奈緒主演、石川寛監督13年ぶりの新作映画『あをの情』(2027年公開)イメージビジュアル (C)2027「あをの情」製作委員会

写真拡大

 俳優の奈緒が主演を務める映画『あをの情』が2027年に公開されることが決定した。『ペタルダンス』(2013年)以来、13年ぶりに石川寛監督が長編映画のメガホンを取る新作で、あわせてイメージビジュアルと監督・主演コメントが公開された。

【画像】主演を務める奈緒

 石川監督は、CMディレクターとして「トンボ鉛筆」や「日本医師会」、「資生堂」など多くのCMを演出し、映画『tokyo.sora』(2002年)、『好きだ、』(2005年)などで、淡く美しい映像美と繊細な人物描写で国内外から高い評価を受けてきた映像作家。『好きだ、』ではニュー・モントリオール国際映画祭最優秀監督賞を受賞するなど、熱狂的な支持を集めている。
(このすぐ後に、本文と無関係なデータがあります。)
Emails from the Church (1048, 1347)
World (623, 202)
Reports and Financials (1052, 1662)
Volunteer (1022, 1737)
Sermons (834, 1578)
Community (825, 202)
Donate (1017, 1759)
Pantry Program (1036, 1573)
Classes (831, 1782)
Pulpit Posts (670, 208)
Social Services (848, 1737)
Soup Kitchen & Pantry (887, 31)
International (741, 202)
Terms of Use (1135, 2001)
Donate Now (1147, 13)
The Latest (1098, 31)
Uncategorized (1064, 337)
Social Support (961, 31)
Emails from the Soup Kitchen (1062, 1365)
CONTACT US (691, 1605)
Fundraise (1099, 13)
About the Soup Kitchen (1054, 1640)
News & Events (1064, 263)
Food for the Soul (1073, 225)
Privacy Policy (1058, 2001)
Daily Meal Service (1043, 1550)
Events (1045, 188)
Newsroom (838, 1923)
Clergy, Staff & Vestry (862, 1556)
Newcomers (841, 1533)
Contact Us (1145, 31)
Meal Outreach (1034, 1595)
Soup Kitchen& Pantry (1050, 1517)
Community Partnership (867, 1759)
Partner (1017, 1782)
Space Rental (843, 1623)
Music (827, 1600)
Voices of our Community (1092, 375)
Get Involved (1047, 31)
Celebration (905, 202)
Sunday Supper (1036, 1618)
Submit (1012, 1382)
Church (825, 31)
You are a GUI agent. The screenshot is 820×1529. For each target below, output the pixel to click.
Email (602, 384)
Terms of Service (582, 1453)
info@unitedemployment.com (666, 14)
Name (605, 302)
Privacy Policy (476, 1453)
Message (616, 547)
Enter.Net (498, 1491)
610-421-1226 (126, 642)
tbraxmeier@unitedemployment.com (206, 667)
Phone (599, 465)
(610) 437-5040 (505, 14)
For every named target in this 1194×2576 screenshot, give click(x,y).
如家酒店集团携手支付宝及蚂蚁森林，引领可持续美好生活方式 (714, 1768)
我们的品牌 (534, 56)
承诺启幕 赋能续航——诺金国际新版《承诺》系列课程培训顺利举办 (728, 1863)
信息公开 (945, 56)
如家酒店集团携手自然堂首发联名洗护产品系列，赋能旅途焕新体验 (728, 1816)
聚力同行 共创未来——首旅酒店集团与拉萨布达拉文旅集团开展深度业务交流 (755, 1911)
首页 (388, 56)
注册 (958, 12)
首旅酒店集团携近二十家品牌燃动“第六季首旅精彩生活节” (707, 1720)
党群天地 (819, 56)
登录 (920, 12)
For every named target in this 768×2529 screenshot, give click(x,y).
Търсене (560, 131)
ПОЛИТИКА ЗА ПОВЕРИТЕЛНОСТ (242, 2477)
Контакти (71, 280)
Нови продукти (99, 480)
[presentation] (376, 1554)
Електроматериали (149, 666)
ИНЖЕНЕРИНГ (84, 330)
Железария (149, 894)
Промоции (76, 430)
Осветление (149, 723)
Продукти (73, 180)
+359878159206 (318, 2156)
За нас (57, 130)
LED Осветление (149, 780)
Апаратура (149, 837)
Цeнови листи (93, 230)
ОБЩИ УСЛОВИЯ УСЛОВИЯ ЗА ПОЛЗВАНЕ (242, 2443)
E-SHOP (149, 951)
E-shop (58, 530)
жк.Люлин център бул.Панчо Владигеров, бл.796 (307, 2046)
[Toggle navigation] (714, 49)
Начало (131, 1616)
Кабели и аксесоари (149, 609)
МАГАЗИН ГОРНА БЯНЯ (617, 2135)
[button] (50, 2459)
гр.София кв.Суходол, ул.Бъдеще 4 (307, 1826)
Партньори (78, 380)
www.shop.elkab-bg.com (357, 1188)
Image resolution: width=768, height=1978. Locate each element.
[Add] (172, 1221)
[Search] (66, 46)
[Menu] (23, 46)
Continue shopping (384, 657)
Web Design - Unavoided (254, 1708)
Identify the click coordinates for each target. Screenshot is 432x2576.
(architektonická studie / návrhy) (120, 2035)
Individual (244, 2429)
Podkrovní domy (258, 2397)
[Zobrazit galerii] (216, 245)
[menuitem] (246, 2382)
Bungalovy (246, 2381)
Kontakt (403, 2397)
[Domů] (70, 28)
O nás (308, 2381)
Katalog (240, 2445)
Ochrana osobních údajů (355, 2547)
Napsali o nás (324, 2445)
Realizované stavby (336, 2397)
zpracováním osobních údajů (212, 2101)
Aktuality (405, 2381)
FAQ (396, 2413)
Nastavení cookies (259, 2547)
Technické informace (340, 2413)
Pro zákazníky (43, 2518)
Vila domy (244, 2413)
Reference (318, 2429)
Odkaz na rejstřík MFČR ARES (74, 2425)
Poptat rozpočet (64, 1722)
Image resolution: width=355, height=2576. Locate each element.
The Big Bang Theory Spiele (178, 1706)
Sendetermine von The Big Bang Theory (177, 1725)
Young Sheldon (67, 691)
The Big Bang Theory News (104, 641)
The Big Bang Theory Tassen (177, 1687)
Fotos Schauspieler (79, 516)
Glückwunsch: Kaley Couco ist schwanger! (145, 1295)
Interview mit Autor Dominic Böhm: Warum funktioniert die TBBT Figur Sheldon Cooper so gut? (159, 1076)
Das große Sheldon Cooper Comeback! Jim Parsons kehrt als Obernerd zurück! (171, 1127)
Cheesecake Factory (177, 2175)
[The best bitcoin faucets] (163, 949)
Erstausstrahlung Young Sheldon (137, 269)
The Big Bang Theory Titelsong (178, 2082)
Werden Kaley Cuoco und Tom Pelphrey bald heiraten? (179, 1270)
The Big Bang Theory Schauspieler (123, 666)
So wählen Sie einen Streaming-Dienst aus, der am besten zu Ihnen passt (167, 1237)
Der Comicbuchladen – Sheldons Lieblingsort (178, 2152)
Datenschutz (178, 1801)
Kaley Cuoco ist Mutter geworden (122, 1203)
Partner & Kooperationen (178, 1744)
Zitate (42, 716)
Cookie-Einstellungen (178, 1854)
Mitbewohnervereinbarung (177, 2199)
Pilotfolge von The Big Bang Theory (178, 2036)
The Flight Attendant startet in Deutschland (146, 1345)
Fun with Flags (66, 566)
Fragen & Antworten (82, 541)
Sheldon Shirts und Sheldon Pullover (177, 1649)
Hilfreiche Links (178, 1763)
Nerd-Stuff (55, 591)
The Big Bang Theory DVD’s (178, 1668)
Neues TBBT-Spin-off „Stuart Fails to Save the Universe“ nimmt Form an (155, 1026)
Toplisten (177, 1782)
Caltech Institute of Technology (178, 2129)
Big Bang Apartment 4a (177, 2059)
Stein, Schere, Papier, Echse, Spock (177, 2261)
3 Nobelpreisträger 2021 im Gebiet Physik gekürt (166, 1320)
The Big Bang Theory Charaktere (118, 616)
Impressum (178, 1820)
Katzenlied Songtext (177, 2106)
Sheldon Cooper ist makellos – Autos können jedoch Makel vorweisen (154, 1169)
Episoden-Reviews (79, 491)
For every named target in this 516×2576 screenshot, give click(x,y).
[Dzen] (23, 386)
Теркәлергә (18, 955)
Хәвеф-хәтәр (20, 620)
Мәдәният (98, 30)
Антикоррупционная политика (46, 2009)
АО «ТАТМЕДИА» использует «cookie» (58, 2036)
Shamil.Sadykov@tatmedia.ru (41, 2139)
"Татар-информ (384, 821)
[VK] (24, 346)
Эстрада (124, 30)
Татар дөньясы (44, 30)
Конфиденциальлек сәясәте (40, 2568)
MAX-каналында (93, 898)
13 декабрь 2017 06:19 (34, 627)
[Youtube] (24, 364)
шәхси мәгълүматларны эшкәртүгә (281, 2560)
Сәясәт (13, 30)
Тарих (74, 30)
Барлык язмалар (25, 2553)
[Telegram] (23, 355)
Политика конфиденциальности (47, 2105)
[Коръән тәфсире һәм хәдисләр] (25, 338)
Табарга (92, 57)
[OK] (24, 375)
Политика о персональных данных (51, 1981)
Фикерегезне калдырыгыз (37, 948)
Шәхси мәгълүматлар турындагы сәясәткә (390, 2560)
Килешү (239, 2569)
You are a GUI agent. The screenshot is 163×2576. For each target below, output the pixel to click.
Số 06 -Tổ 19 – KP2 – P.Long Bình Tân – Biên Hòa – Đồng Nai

 本作で奈緒が演じるのは、広告会社で働く29歳の非正規WEBデザイナー・みつ。「人の心を動かす仕事がしたい」と願いながらも正社員になれないまま29歳を迎えた主人公が、さまざまな人との出会いや再会を通して、自身の理不尽さや迷いを初めて言葉にし、止まっていた心を少しずつ動かしていく姿を描く。

 公開されたイメージビジュアルは、空を背景にタイトルと「あを」の意味だけを記したシンプルなデザイン。「あを」は「青」の古語で、光の感覚や青だけではないさまざまな色相を表す。さらに「未熟」という意味も持つ。本作では、迷いや未熟さを抱えながら、それでも誰かと心を通わせたいと願う人々の「あを」の情が描かれる。石川監督ならではの繊細なまなざしが、誰かとわかりあえた気がしたその一瞬の尊さを静かにすくい上げていく。

 奈緒はクランクアップ時、「もし今までの日々がこの石川組と出会わせてくれたとするなら、これまでの人生で出会った切なさも心から受け止められると思った」と振り返るなど、作品への深い思い入れを明かしていた。

 今回の公開決定にあたっては、「憧れの石川寛監督と出会い、私は『あを』という言葉の広さを知りました。未熟なだけだった自分と幸せなサヨナラをして、私の歩みは少しだけ加速し始めました」とコメント。

 さらに、「あまりに純度の高い撮影の日々の中、何度心の中で『私は石川組が好きだ。』と言い切ったのか数え切れません。きっとこの作品が静かに、誰かに届くことを心から信じています」と、作品への愛着をにじませた。

 石川監督は、「映画に残せるものについて思い考えた時期があります。人の、ささいなことでゆれ、うつりゆく感情の流れを残したい。それがはじまりでした」と制作の原点を明かし、「スタッフ、役者のみなさん一人一人と、こころをこめてつくりました」とコメントしている。

 公開決定を記念し、テアトル新宿とヒューマントラストシネマ渋谷では、イメージビジュアルを使用したA5サイズのミニチラシの配布とポスター掲出も実施。チラシ裏面は劇場でしか手に入らない特別なビジュアルが掲載されている。今後、主人公を取り巻くキャストや作品の詳細が順次発表される予定だ。

■主演:奈緒のコメント
 憧れの石川寛監督と出会い、私は「あを」という言葉の広さを知りました。未熟なだけだった自分と幸せなサヨナラをして、私の歩みは少しだけ加速し始めました。きっと、東京という忙しないこの街で、今日も誰かが人知れず立ち止まり、そして静かに進み始めるのでしょう。あまりに純度の高い撮影の日々の中、何度心の中で「私は石川組が好きだ。」と言い切ったのか数え切れません。きっとこの作品が静かに、誰かに届くことを心から信じています。

■監督・脚本・編集:石川寛のコメント
 映画に残せるものについて思い考えた時期があります。人の、ささいなことでゆれ、うつりゆく感情の流れを残したい。それがはじまりでした。
 僕らの日常に起こりうるささいなことに、自分が通ってきたいくつかの感情、出会ってきた人たちの感情をかさねあわせ、脚本を書きました。
 はじめて相手の言葉をきき、こころがゆれ、そこを通ってきた言葉をはじめて相手に投げかける。そんなふうに役の感情を生き、そこにいることができる役者の人たち。その人たちの感情表現に、幾度となくこころふるえました。
 未熟かもしれない頃の感情の、ゆれて刻々とうごいていくさま、そのあいまいな境目、うつりゆく時間。それを感じてなにを思い考えてもらえるか。スタッフ、役者のみなさん一人一人と、こころをこめてつくりました。